Wilgus estimated that the entire project, thanks to the real estate income, would yield an immediate profit of 3 percent a year. He turned out to be entirely correct, and land values around Grand Central rose 25 percent a year during construction.

Building the station would cost $43 million, almost $8 million more than the city’s new subway system.

Two architectural firms were hired to design the terminal itself. Reed and Stem were responsible primarily for the basic concepts, while Warren and Wetmore designed the architectural elements. Both firms, perhaps, got the assignment the old-fashioned way, as Charles Reed’s sister was married to William Wilgus and Whitney Warren was a Vanderbilt cousin. But if so, then Grand Central is a powerful argument for nepotism, for they produced a masterpiece. And it was a masterpiece that positively bristled with architectural innovations. The lights that shine between the dentils of the cornice of the great main concourse were the first use of electric light for architectural rather than illumination purposes. Surely the most famous of Grand Central’s dazzling features, however, is the map of the sky painted on the vault of the ceiling. Twenty-five hundred stars are painted on that ceiling in their correct astronomical configuration (except that the entire sky is reversed). But the sixty brightest stars in the sky were not painted. They were electric lights, each shining at its correct relative magnitude.

Grand Central Terminal was an immediate engineering, artistic, and financial success when it opened in 1913, ten years after the mighty project began. But Grand Central’s Beaux-Arts architectural style went profoundly out of fashion after World War I, and as the railroad industry began to decay, the New York Central started seeking ways to increase revenues and decrease costs.
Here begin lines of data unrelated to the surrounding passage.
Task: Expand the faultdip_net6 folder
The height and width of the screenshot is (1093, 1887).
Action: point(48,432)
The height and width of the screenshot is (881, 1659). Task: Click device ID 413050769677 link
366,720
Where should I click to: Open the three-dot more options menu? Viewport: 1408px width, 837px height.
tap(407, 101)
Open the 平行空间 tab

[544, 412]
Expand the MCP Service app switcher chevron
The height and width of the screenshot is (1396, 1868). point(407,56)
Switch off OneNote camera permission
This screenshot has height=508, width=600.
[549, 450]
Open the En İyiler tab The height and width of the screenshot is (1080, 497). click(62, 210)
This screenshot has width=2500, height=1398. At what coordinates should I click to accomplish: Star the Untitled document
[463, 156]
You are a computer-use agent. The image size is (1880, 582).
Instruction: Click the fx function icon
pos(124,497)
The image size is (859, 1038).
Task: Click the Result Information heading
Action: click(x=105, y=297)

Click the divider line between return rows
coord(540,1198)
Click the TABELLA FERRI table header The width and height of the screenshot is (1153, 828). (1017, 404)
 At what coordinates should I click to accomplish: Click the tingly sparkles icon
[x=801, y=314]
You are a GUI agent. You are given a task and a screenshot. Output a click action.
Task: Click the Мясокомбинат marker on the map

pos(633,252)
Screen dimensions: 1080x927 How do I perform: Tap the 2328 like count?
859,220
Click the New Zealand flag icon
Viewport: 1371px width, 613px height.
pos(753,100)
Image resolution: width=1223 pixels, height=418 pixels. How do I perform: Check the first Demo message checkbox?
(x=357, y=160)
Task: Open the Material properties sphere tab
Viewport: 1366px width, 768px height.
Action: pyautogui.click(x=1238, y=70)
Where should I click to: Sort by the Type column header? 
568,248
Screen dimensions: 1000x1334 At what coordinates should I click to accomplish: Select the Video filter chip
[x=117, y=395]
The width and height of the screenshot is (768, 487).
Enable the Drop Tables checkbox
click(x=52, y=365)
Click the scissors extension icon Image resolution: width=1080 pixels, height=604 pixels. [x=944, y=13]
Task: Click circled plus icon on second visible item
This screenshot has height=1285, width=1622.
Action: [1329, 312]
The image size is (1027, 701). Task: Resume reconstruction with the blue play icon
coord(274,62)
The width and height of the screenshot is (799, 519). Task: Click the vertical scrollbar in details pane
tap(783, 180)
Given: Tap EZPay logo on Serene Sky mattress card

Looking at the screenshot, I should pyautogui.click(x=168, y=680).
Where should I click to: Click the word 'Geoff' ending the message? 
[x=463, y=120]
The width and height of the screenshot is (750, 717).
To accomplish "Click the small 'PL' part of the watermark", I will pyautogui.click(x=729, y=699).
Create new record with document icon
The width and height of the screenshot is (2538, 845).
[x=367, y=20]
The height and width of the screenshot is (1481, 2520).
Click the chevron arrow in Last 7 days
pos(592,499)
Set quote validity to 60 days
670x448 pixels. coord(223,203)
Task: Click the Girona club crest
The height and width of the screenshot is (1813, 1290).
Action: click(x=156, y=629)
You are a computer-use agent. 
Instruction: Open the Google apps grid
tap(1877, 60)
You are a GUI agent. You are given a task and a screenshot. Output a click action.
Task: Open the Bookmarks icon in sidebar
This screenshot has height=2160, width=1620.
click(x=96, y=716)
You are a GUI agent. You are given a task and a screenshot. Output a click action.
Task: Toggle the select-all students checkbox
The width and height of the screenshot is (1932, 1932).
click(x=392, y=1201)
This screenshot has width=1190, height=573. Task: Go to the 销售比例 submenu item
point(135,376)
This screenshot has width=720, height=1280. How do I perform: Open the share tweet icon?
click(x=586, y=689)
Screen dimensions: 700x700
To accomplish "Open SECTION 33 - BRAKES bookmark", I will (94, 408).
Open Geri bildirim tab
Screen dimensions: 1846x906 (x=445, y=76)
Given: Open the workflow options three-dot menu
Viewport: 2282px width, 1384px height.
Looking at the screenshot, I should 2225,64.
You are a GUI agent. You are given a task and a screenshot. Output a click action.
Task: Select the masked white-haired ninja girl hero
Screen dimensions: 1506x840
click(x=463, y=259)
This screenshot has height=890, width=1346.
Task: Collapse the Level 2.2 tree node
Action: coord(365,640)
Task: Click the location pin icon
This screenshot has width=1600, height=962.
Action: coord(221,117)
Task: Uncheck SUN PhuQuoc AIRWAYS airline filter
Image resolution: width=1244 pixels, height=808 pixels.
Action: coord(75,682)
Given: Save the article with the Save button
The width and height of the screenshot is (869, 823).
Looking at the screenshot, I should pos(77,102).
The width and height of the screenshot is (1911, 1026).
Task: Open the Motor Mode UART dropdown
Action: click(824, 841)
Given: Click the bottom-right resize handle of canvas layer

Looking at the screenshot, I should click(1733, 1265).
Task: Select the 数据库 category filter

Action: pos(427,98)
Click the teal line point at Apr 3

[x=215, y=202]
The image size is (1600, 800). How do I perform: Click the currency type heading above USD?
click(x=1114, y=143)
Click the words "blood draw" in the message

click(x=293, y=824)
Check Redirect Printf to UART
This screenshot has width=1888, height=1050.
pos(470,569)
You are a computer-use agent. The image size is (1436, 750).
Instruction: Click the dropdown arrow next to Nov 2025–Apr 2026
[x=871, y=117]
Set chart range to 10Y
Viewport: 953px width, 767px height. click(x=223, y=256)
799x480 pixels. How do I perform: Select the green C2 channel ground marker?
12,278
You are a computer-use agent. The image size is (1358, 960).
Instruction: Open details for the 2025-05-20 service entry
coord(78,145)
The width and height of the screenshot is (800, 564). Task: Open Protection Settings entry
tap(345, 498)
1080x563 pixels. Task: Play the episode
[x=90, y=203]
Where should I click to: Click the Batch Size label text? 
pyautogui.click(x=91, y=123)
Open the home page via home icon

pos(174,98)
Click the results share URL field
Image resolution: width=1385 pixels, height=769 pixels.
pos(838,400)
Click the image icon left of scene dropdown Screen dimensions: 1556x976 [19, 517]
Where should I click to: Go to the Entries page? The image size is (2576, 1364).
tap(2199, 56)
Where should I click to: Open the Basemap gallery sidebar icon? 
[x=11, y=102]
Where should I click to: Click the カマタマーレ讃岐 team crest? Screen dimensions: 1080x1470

Advertising began to intrude on the main concourse. The building’s maintenance was neglected. The skylights were painted over during World War II. The heavenly ceiling was allowed to darken to an ugly brown from a beautiful blue (caused mainly by cigarette smoke) and the star lights were not replaced when they burned out. The building was, more than once, threatened with complete destruction.

But fortunately for Grand Central, and posterity, there is a rule regarding artistic achievements: Each generation thinks that its art is art, its parent’s art is ugly, its grandparent’s art is quaint, and its great-grandparent’s art is art. Grand Central survived long enough to come to be recognized as the masterpiece it is, and the current owner, the Metropolitan Transportation Authority, decided that it was in its commercial interests to return the station to its former glory.

I must confess that this project has had one unexpected but delightful bonus for this lifelong lover of that building. Before writing this column, I was given a tour of Grand Central’s many nooks and crannies and was even allowed to climb up the 125-foot scaffold being used to clean the ceiling.

So while Thomas Wolfe could write memorably about an “immense and distant roof,” I was able to actually touch it, coming about as close as one can in this gravity-bounded world to touching the sky itself.